I took a quick look through some of  her novels and didn't  see quotations at the head of each chapter or even one at the beginning,

except for a Wordsworth  quote  in Adam Bede. I think readers imagine  them as more frequent then they  actually  are  because  they

do  appear in a small number of novels of the era. I do agree in general that it's a pain when the quotes in a foreign language are not

translated, though in my experience  most of them are. And for the rest one can always get a translation on the net. Littera scripta manet. 😊

I think she does it in DANIEL DERONDA too…

(And I know that Thomas Hardy is big on using classic quotes to start new sections in chapters of his works, which are often also not translated from the original languages)

anyway, point is MaryAnn does it aggressively in MIDDLEMARCH, there are a lot of chapters- which I like because it makes one feel as if one is moving forward in the work – but every single chapter starts with a quote from a classic work or proverb and nearly all of them are untranslated from the Latin or Ye  olde English, And some of the ones that I can understand had, in my humble opinion, not much to do with the action of the chapter which they started.

There’s only the one that was worth anything, and it was a Spanish proverb that they actually took the time to translate.

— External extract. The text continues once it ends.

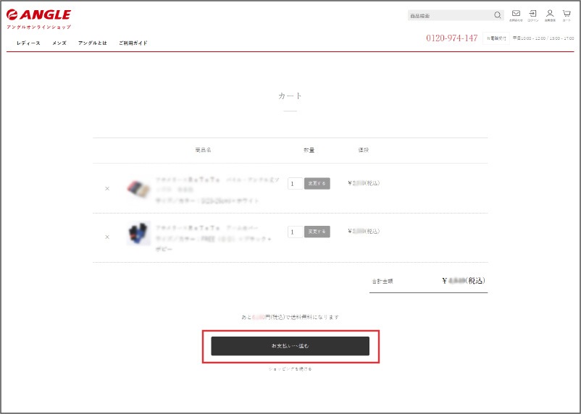This screenshot has height=414, width=581.
Task: Remove the first cart item with ×
Action: (x=107, y=188)
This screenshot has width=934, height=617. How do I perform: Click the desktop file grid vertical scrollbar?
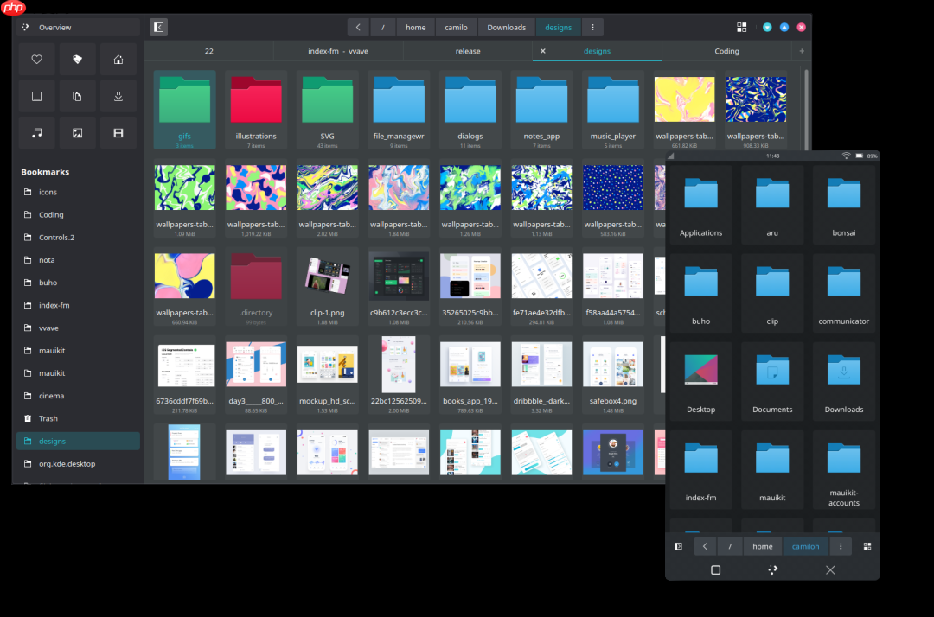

It was - and I’m paraphrasing – “since we may not have what we like, let us like what we have.”

A little on the fortune cookie side I know, but it’s the only one that’s gotten over the plate with me.

At this point I’m not even so much as glancing at the quotes that start every chapter, you could probably sneak one in that said “HonkyeTonkke badonkusdonkke, how didst thee ever gitte thy britches on?”  and so help me- I wouldn’t even notice.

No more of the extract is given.